Merci pour vos réponses.


----------



## Gwen (12 Juillet 2008)

Aucuns soucis, les logiciels sont les mêmes sur toutes les boutiques itunes du monde. Donc tu auras accès au français et aux autres applications sans soucis.

J'ai déjà acheté des logiciels sur différents stores et aucuns problèmes. Je profite aussi des prix plus bas en fonction des pays


----------



## candidemac (14 Juillet 2008)

Bonjour,

aucun espoir pour un "geste" éventuel d'Apple.
(j'ai acheté mon Touch le 5 juillet, et il faut payer quand même le passage en 2.0) 

De plus, pour Leopard, Apple avait annoncé les conditions à l'avance...

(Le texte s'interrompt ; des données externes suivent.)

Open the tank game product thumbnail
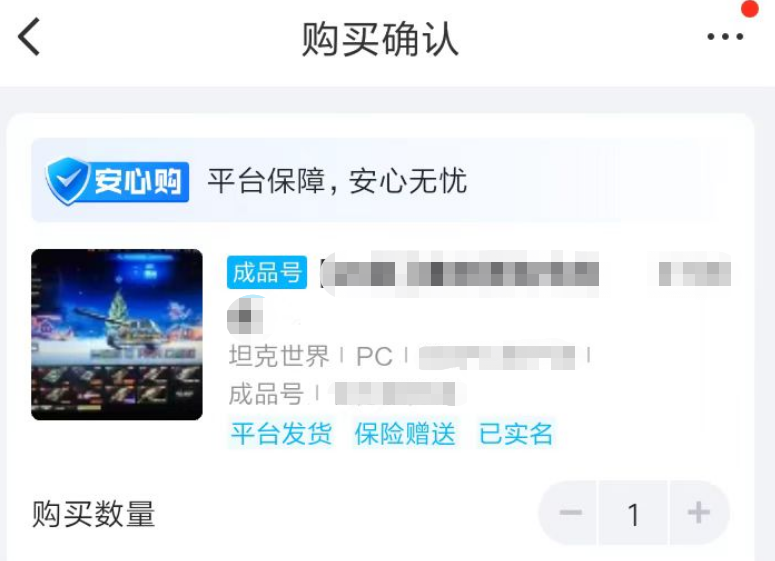[x=117, y=335]
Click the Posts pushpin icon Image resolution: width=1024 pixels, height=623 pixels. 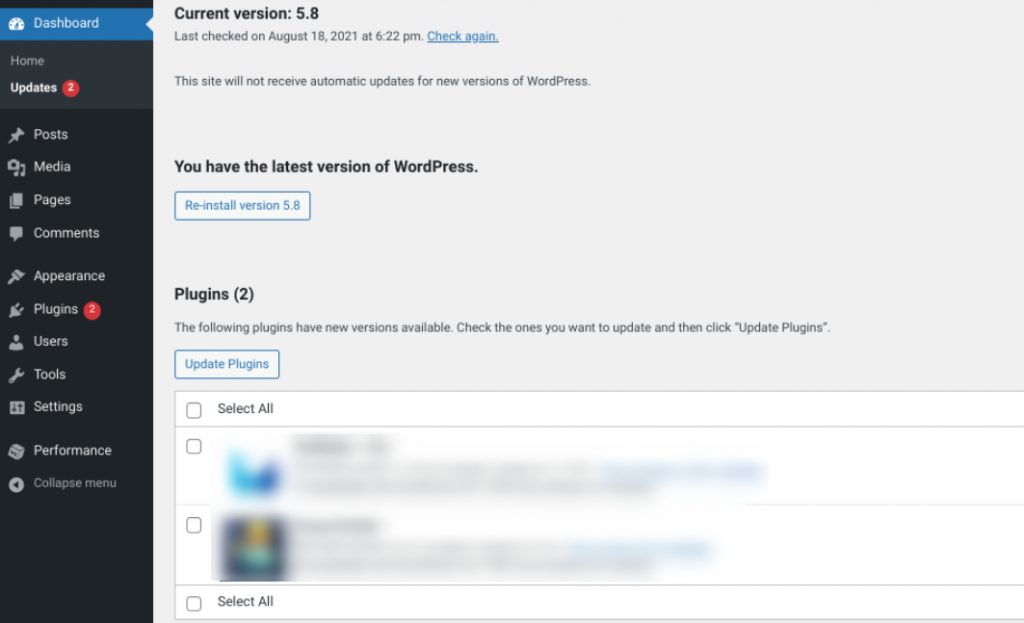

Mais même payante, la 2.0 vaut le coup.


----------



## Gwen (15 Juillet 2008)

Non, aucun geste commercial de la part d'Apple n'est à prévoir. Surtout que le 2 juillet il était annoncé depuis longtemps le nouveau système.


----------



## HImac in touch (16 Juillet 2008)

Bonjour à tous ,

Je profite d'effectuer un mni détournement pour savoir si il était prévu ou des rumeurs comme quoi il y allait avoir un nouveau ou une mise à jour Hardware de l'iPod Touch que nous connaissons tous , car j'ai dans l'intention d'acheter un iPod Touch d'ici à dans 2 semaines voir un mois max. Y'a t il donc du changement dans l'air ?


Je vous remercie ^^


----------



## Gwen (16 Juillet 2008)

À mon avis, vu que l'iPhone n'a pas changé d'architecture à part quelques ajouts comme le GPS, le iPod touch ne devrait sûrement pas évoluer dans les prochains mois à part peut-être pour la capacité mémoire. Mais là, personne n'est au courant.


----------



## JulienRkt (16 Juillet 2008)

L'iPod touch ne risque pas de trop évoluer au niveau du hardware. Mais la prochaine génération d'iPod (qui doit arriver vers septembre comme chaque année normalement  ), il risque d'y avoir peut être un petit remaniement esthétique, un peu comme pour l'iPhone 3G, mais rien de bien exceptionnel de prévu...


----------



## Agent gibbs (16 Juillet 2008)

Bonjour à tous, ça n'a rien à voir mais je profite de ce topic pour poser ma question 
Je vais à New york dans 5 jours, et je voulais savoir si le I touch sera moins cher au Apple store de New york! ( histoire que je prevois  assez de sous) merci


----------